DATA RECORDS

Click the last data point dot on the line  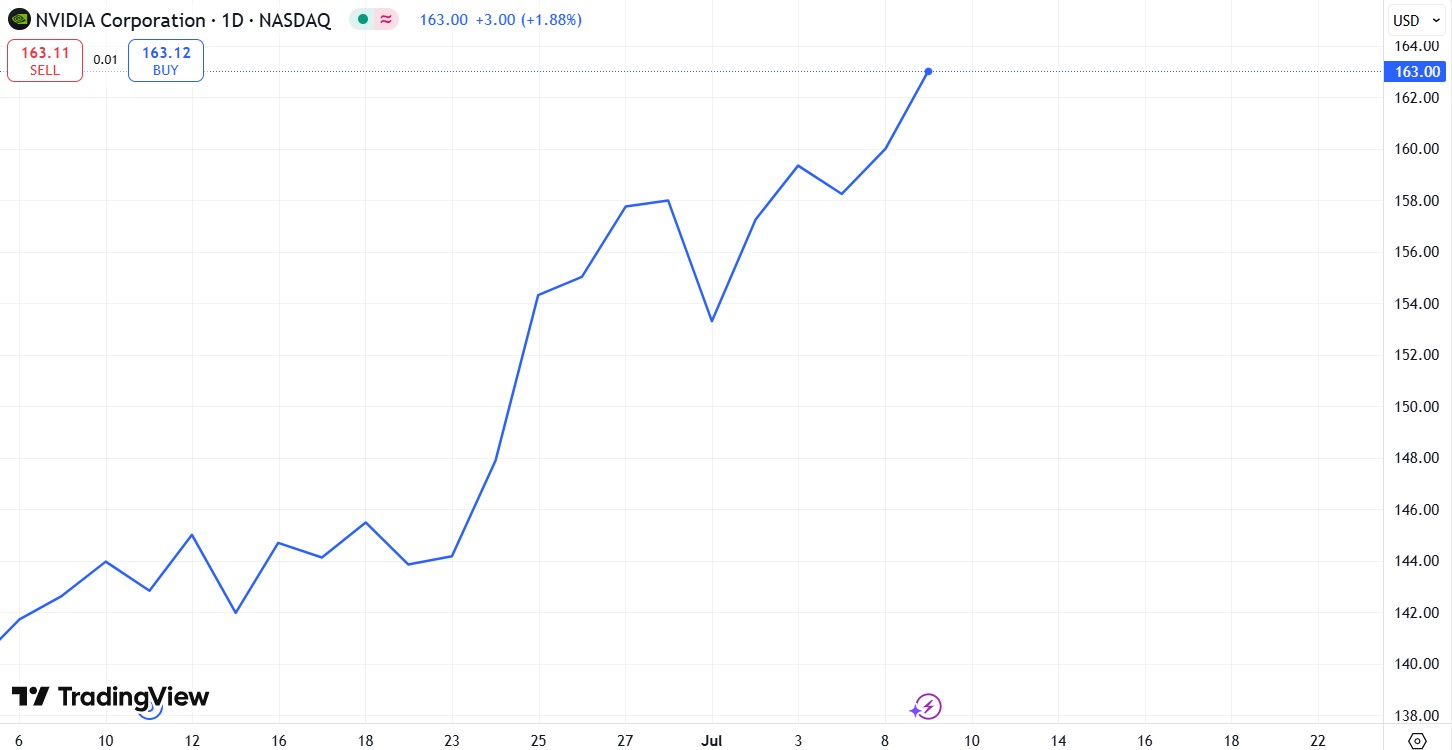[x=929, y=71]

---

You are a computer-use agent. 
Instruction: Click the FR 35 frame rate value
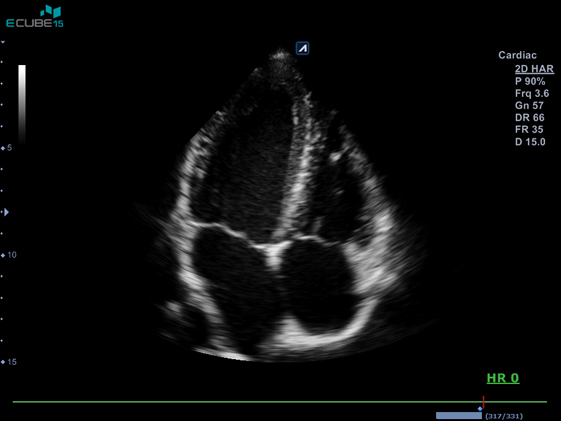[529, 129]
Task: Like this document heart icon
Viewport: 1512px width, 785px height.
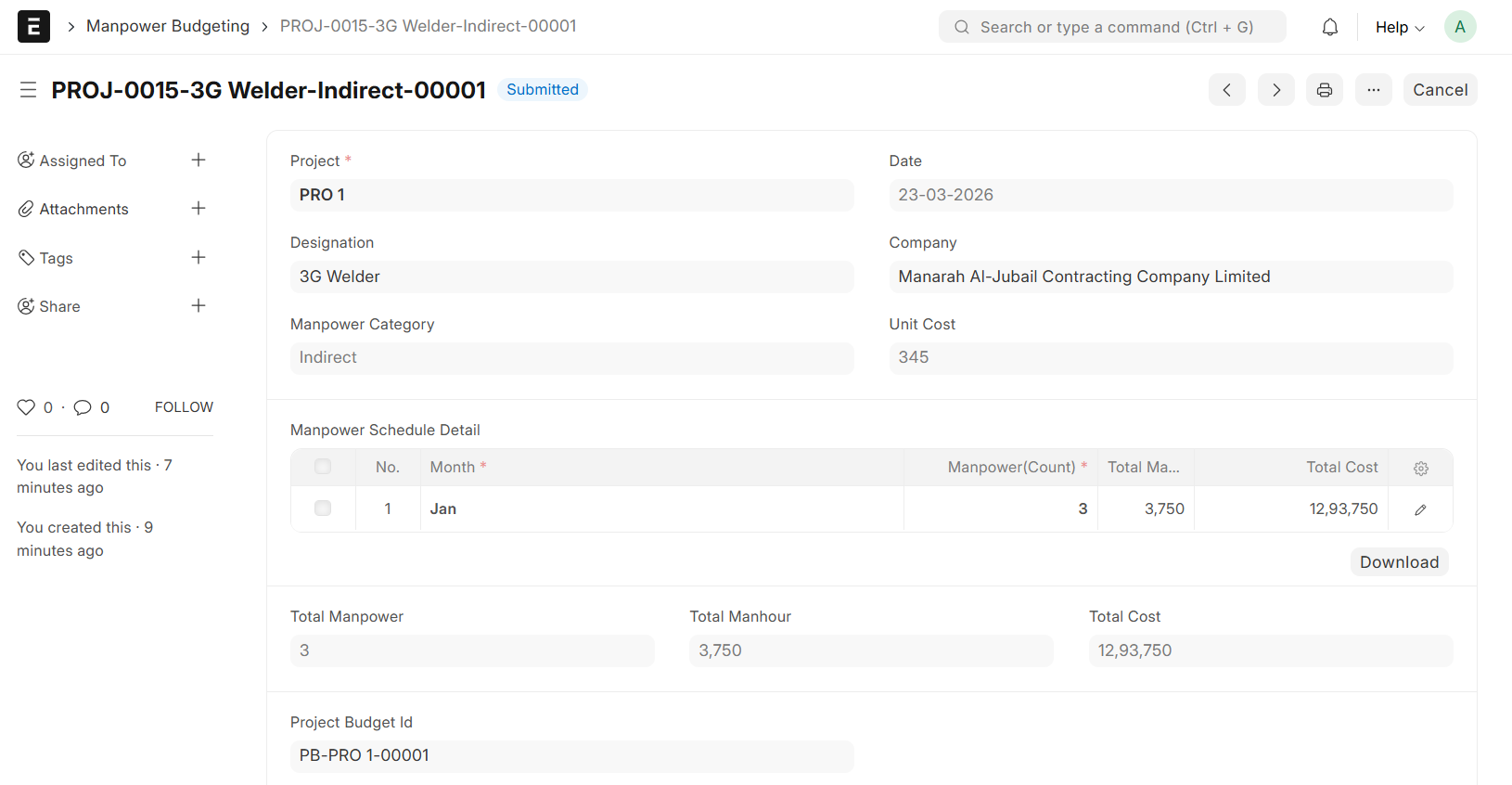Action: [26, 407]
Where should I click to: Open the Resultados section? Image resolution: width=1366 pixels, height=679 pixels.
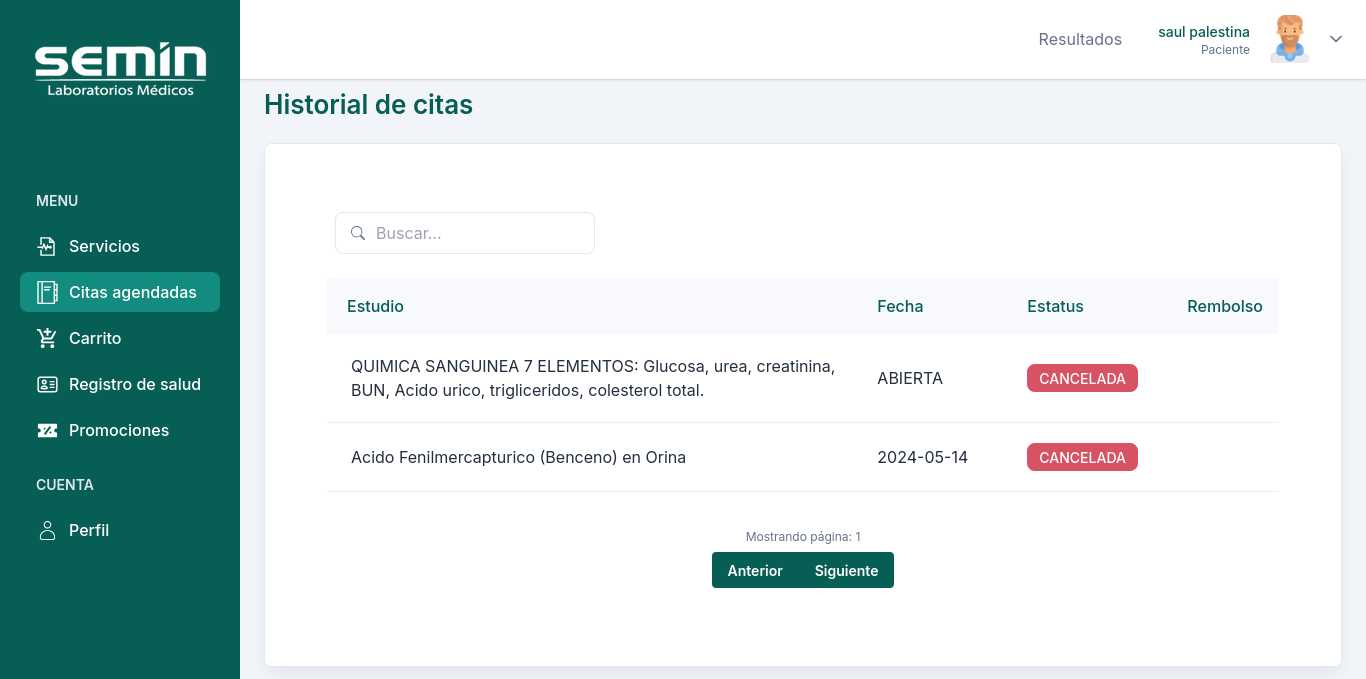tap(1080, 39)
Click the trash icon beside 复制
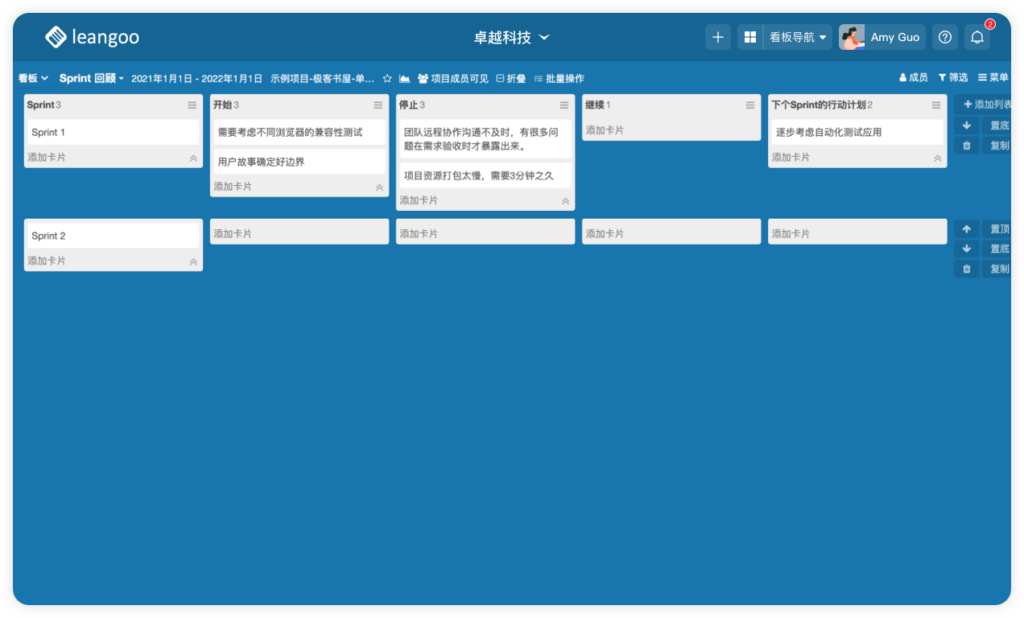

--

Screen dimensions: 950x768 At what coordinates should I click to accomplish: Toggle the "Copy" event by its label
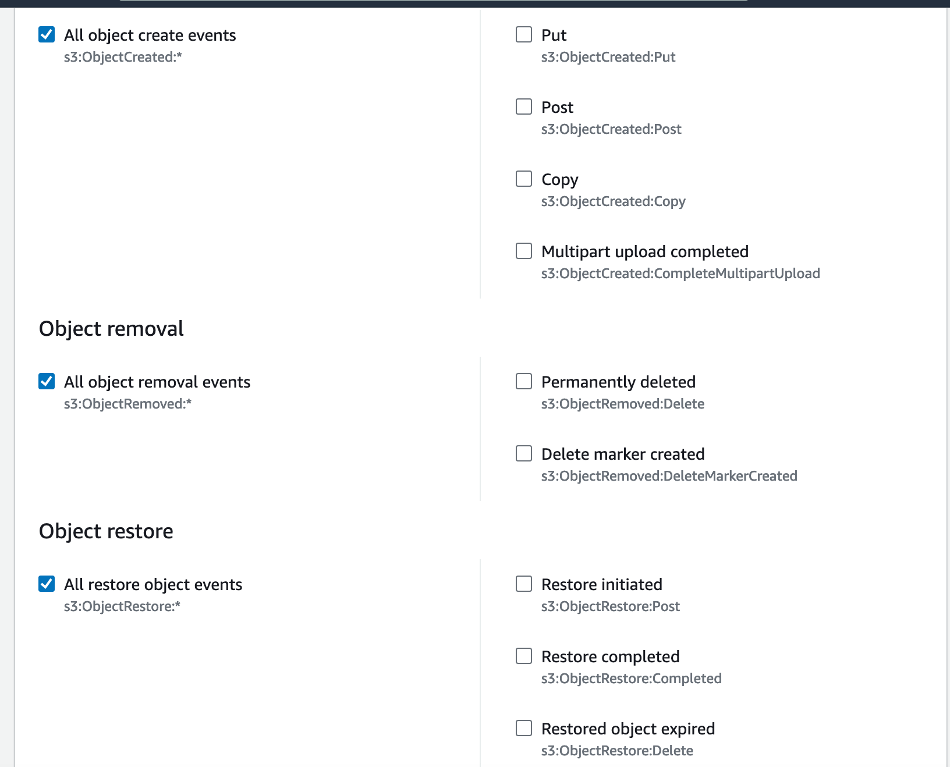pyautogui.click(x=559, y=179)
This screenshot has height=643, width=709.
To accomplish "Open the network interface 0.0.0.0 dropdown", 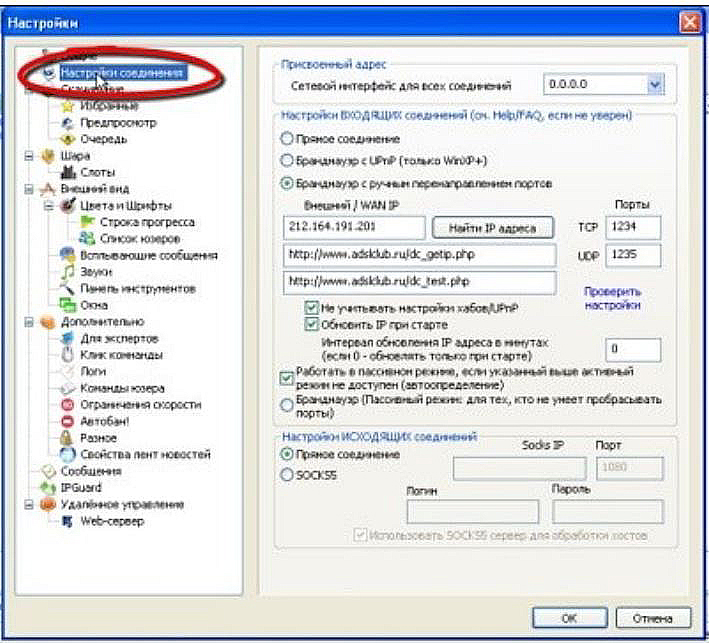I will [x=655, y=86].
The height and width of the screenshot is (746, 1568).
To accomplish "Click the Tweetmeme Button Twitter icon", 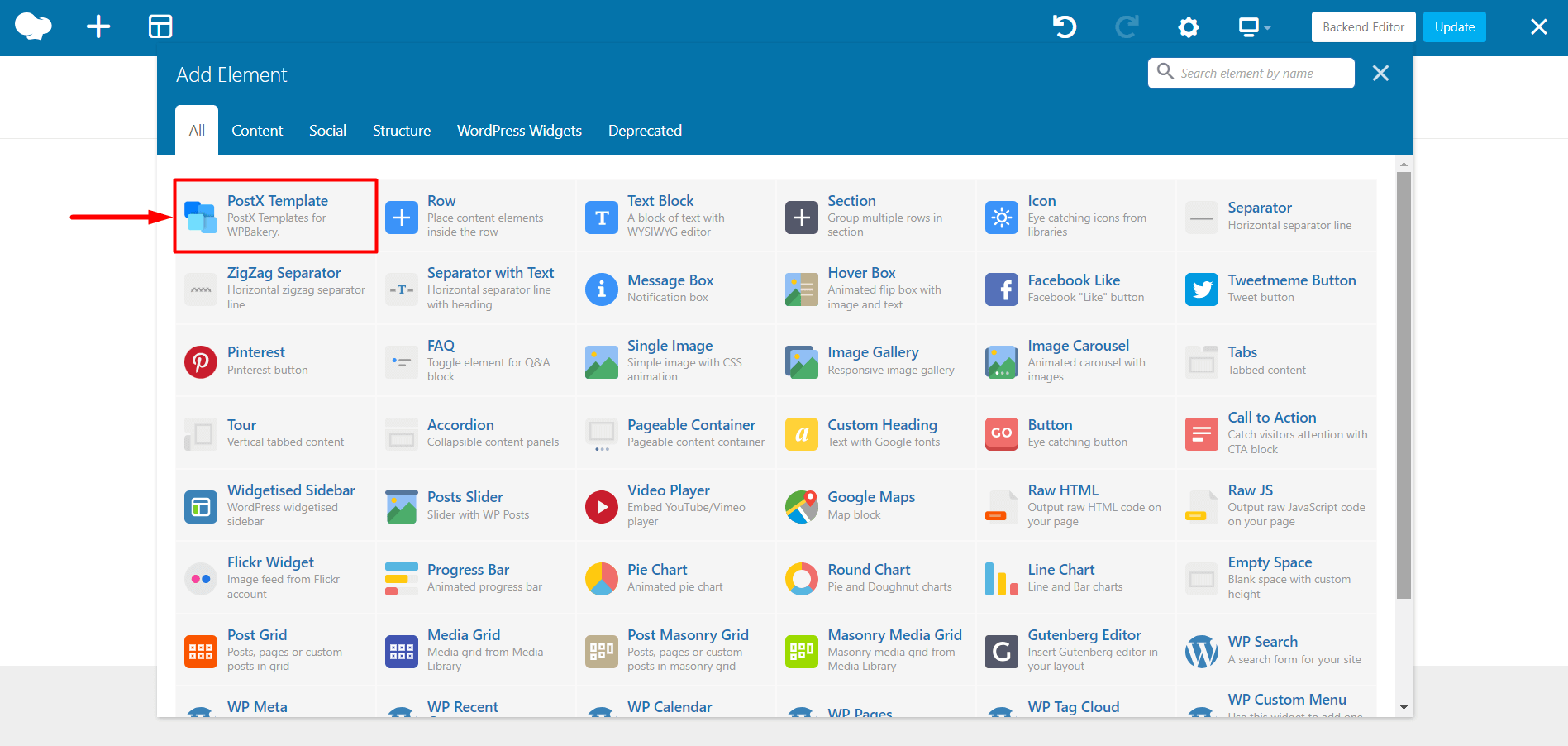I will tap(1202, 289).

PROBLEM DESCRIPTION
Find the word "screenshot" in the entries above and gather every line that holds it.

EXERCISE SOLUTION
This screenshot has height=643, width=709.
The height and width of the screenshot is (746, 1568).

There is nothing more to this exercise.